Last Saturday morning, as first responders began to enter its smoldering rubble in search of victims, several Oakland Fire Department employees looked up the warehouse’s fire-code inspection history. But when they attempted to pull records for 1315 31st Avenue from their own fire-prevention bureau’s files, they discovered nothing.

“It's not even in the system,” one firefighter said (he asked not be identified for fear of retaliation from the city for speaking out).

Since the tragedy, he and five other firefighters have explained to the Expresshow the department's building-inspection program, which should be the front line of fire prevention and safety, is dangerously under-staffed and disorganized. 

In fact, there are just six fire inspectors for the entire City of Oakland, left to investigate more than 4,200 commercial and residential properties each year.

These firefighters also blamed Oakland Fire Chief Theresa Deloach Reed for failing to hire for key leadership positions in the fire prevention bureau.

For years, the OFD also has been chronically under-funded.
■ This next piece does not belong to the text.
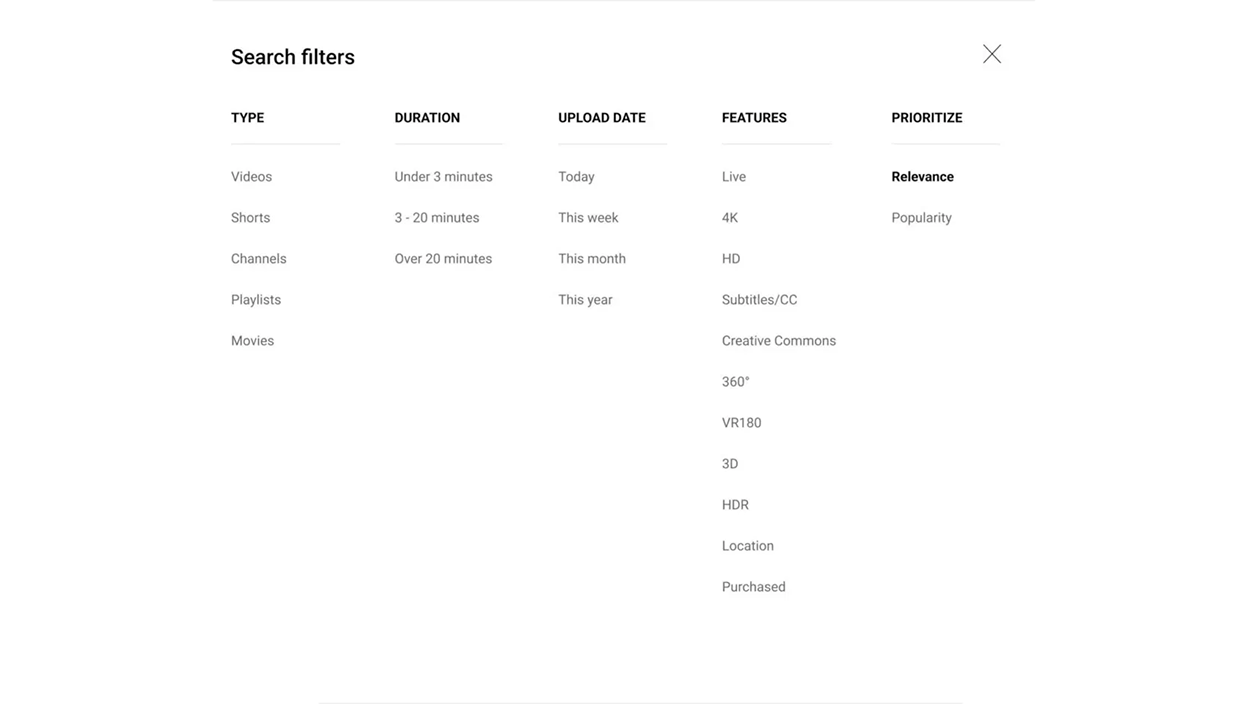The image size is (1252, 704).
Task: Apply the Movies type filter
Action: pos(252,339)
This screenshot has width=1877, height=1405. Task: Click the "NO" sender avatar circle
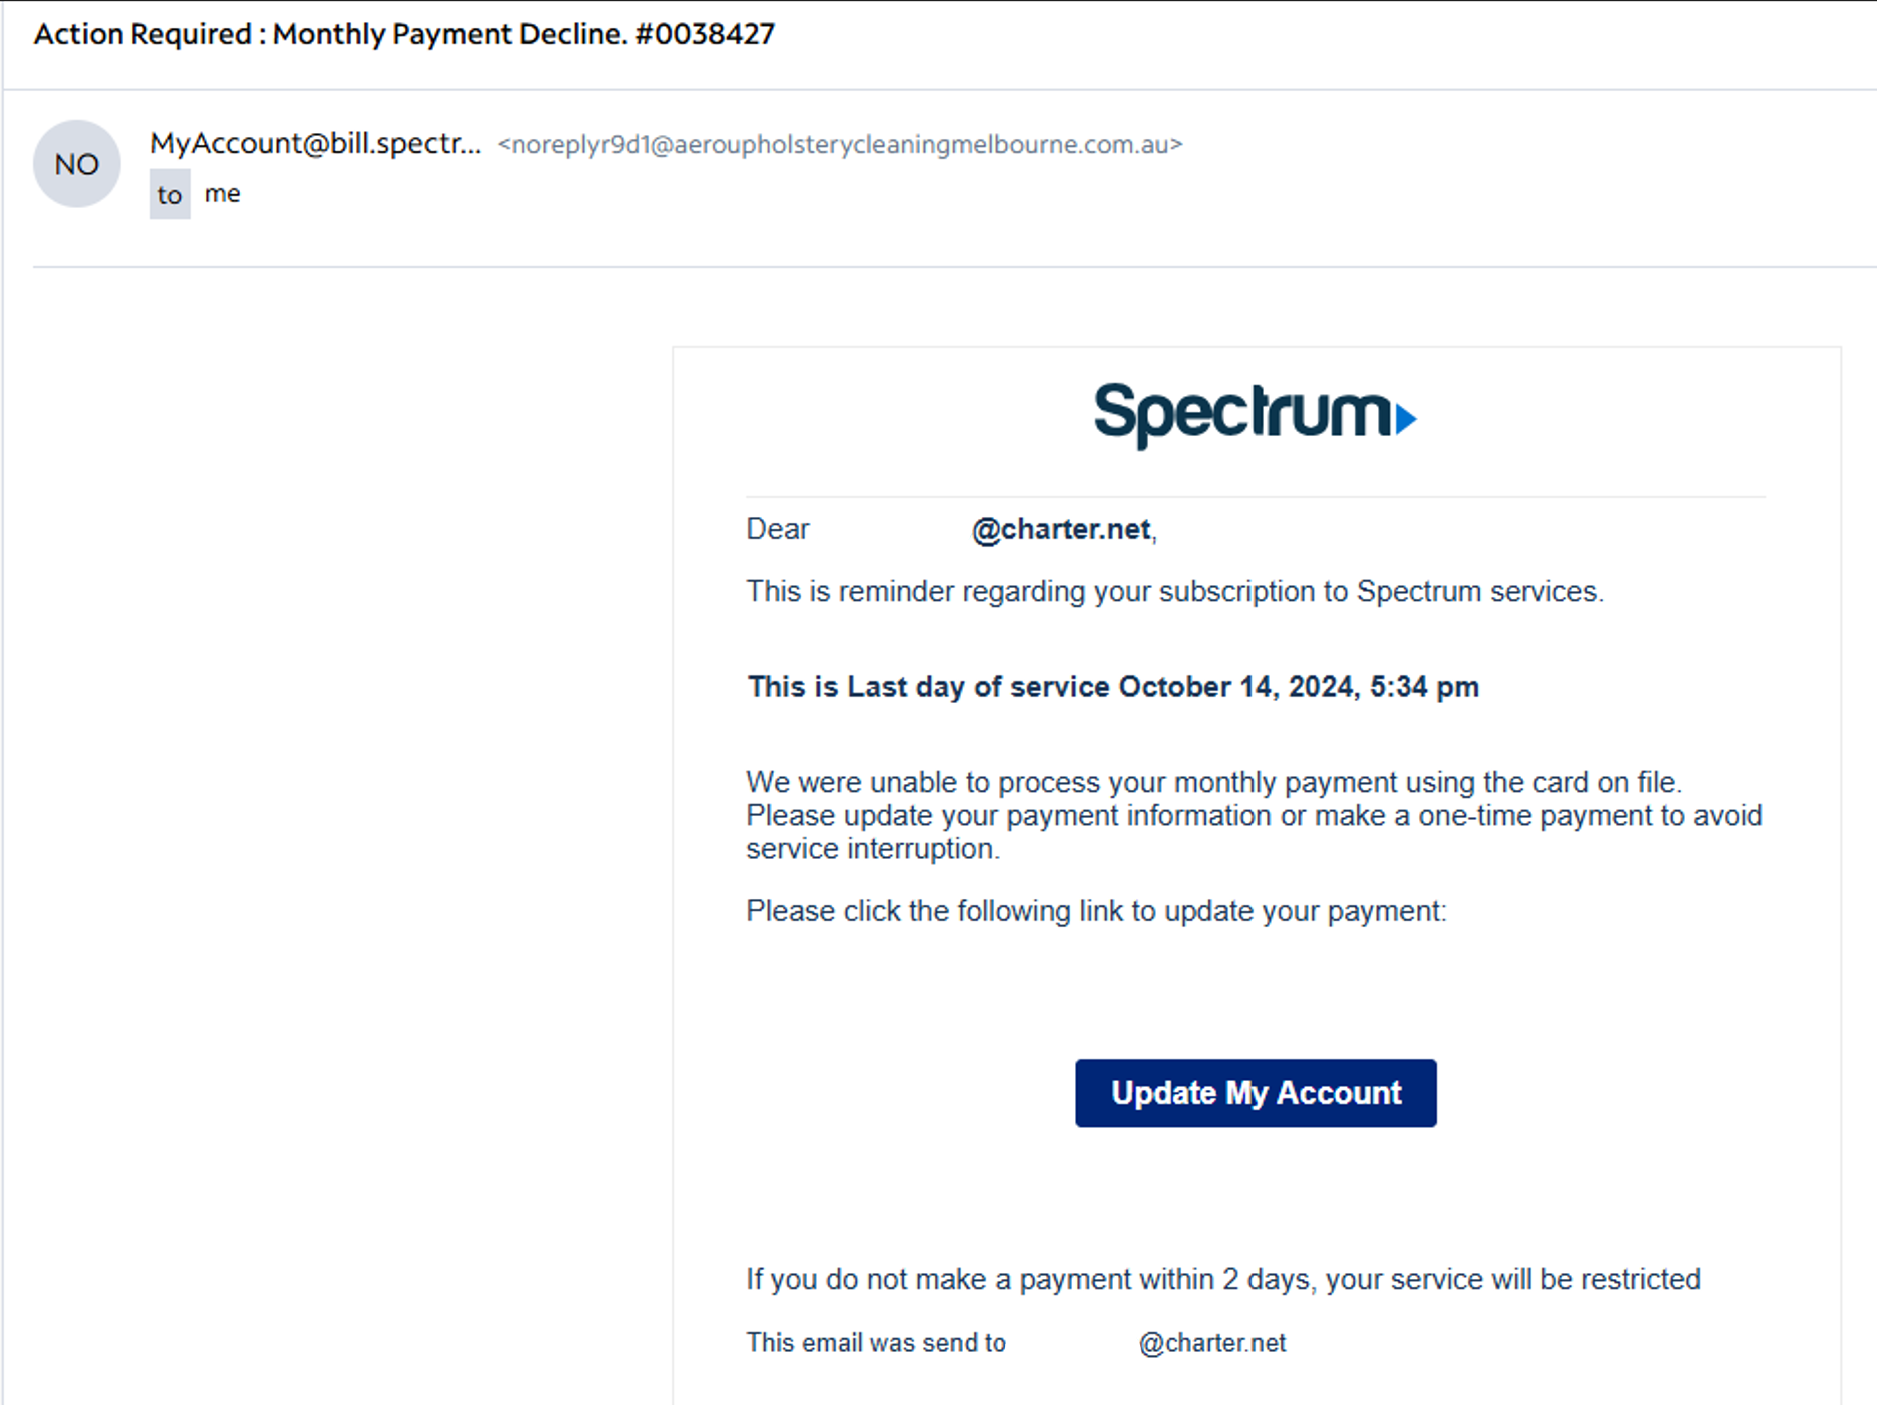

Firefighters told the Express that they’re made to work long, grueling overtime hours, because there are too few emergency responders to adequately protect the city without extra shifts. 

Maybe it is understaffed because it pays the second banana inspector $362,000?  I wonder if really good assistant managers might be available for half that amount?

But what about all those other hardworking city employees, the ones down in the trenches?  CBS SF Bay Area reports:

… it has become clear that while both child protective services and even Oakland police officers had been inside the Ghost City warehouse, no one had contacted building inspectors about what they saw.

It’s the old “that’s not on my job description” mentality.  I have noticed over the course of my life that this attitude, related to the “work-to-rule” tactic often adopted by public employees who are unable to strike, is limited to public employees and also workers at large, bureaucratic organizations on their way to decline and bankruptcy, unless revived and culturally changed by someone like Mitt Romney.  It is a very common cultural pathology of rigid, ineffective bureaucracies.

I would really like to know if Mayor Schaaf thinks the police and child protective workers who saw the interior of the death trap and did nothing should not be “scapegoated.”